Observation was made of one metal trash bin filled with bio-hazard waste and a plastic bin partially filled with recycle waste products.
These findings were verified by all staff present during tour on 08/01/12.
Tag No.: K0130
K-130
Based on facility tour and staff verification it was determined this facility failed to ensure storage rooms considered as hazardous areas were constructed with at least a one hour fire resistance rating according to the National Fire Protection Association (NFPA) 101, Chapter 8.4.
This facility failed to ensure the 30 second monthly and 90 minute annual testing of the emergency battery operated egress lights according to NFPA 101, Chapter 7.9.3.
This facility failed to ensure that smoke detectors were sensitivity tested according to NFPA 72, Chapter 7-3.2.1.
This facility failed to ensure the monthly inspections of the portable fire extinguisher according to NFPA 10, Chapter 4-3.1.
Findings include:
Facility tour took place on 08/01/12 with staff members CC1, and FF. During tour of the storage room observation was made of several boxes, linen and miscellaneous items which were located on shelving and stacked to within a few inches of the ceiling.
During documentation review for the emergency battery operated egress lights took place on 08/01/12. Staff CC1 and FF stated there was no documentation available to verify the 30 second monthly or 90 minute annual inspections.
Documentation review for the smoke detectors took place on 08/01/12. Staff CC1 provided the fire alarm inspection reports which failed to include the sensitivity testing of the smoke detectors. Staff FF verified the sensitivity testing has not been performed since occupancy of the building in 2010.
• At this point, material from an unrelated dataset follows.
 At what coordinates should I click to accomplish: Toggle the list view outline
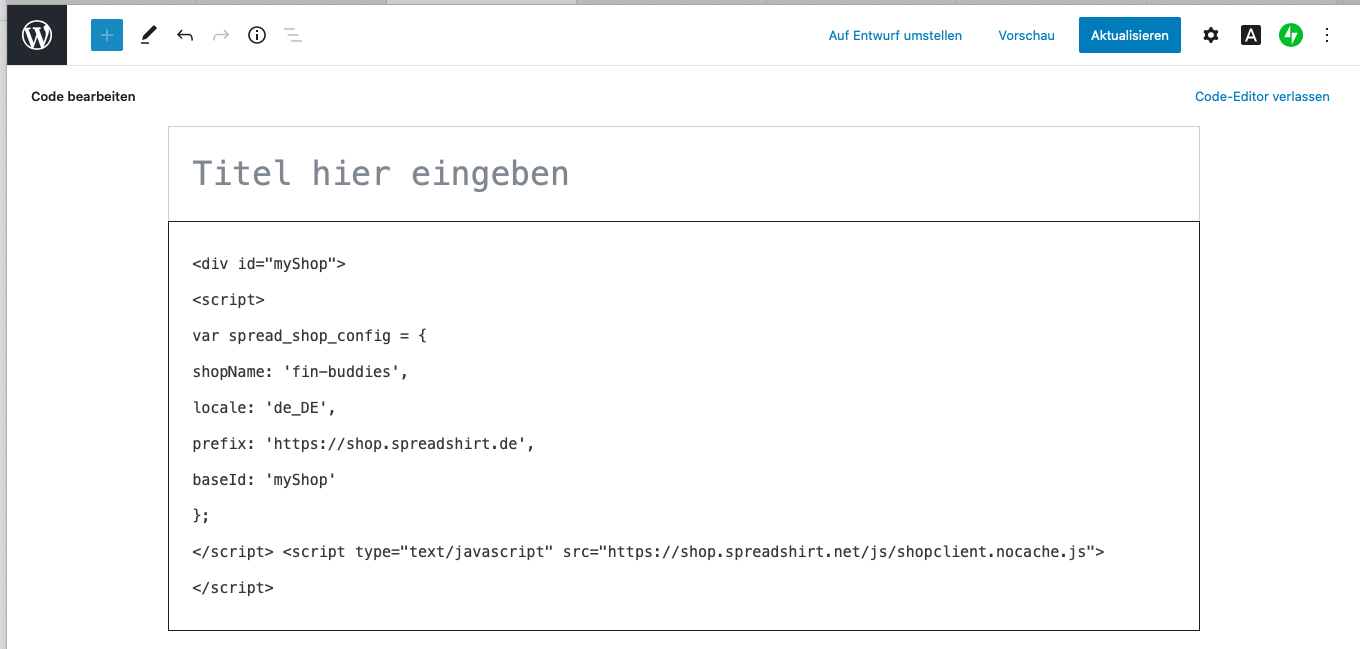click(293, 36)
During documentation review for the portable fire extinguisher took place on 08/01/12. Staff CC1 and FF stated there was no documentation available to verify monthly inspections. Visual inspection of the fire extinguisher tag reveals no signatures or dates documented.
These findings were verified during tour on 08/01/12.
Tag No.: K0147
Based on observation of the 5th, 6th, and 7th floor, and interview, the facility failed to ensure compliance with NFPA 70 in general, and NFPA 70, 110 3(b) and 400-7(b) in particular.
Findings:
On 07/23/12 at 3:00 P.M. on the 7th floor of the H building, in room H71 41 a power strip was observed with five devices and another power strip plugged into it. The second power strip had four appliances plugged into it.
On 07/23/12 at 3:00 P.M. Staff JJ confirmed the findings.
On 07/24/12 at 9:23 A.M. on the 6th floor of the H building, in room H60 117, a power strip was observed with six devices plugged into it, plus another power strip. The second power strip had two devices plugged into it.
On 07/24/12 at 9:23 A.M. in an interview Staff DD verified the observation.
On 07/24/12 at 10:57 A.M. on the 5th floor of the H building, in room H50 40, a coffee maker was observed plugged into an extension cord, which was then plugged into a power strip.
On 07/24/12 at 10:57 A.M. in an interview Staff DD verified the observation.
Tag No.: K0147
Based on observation of the 6th floor, and interview, the facility failed to ensure compliance with NFPA 70 in general, and NFPA 70 110 3(b) and 400-7(b) in particular.
Findings:
On 07/30/12 at 11:15 A.M. in an area designated the main laboratory in the Q building, and indicated as a hazard area on the schematic of the floor, three appliances rated (according to the tag on each cord) at 5.5 amps each (for a total of 16.5 amps) was observed to be plugged into an extension cord that, according to the tag on it, was rated at 15 amps.
On 07/30/12 at 11:15 A.M. staff DD in an interview confirmed the observation and arithmetic.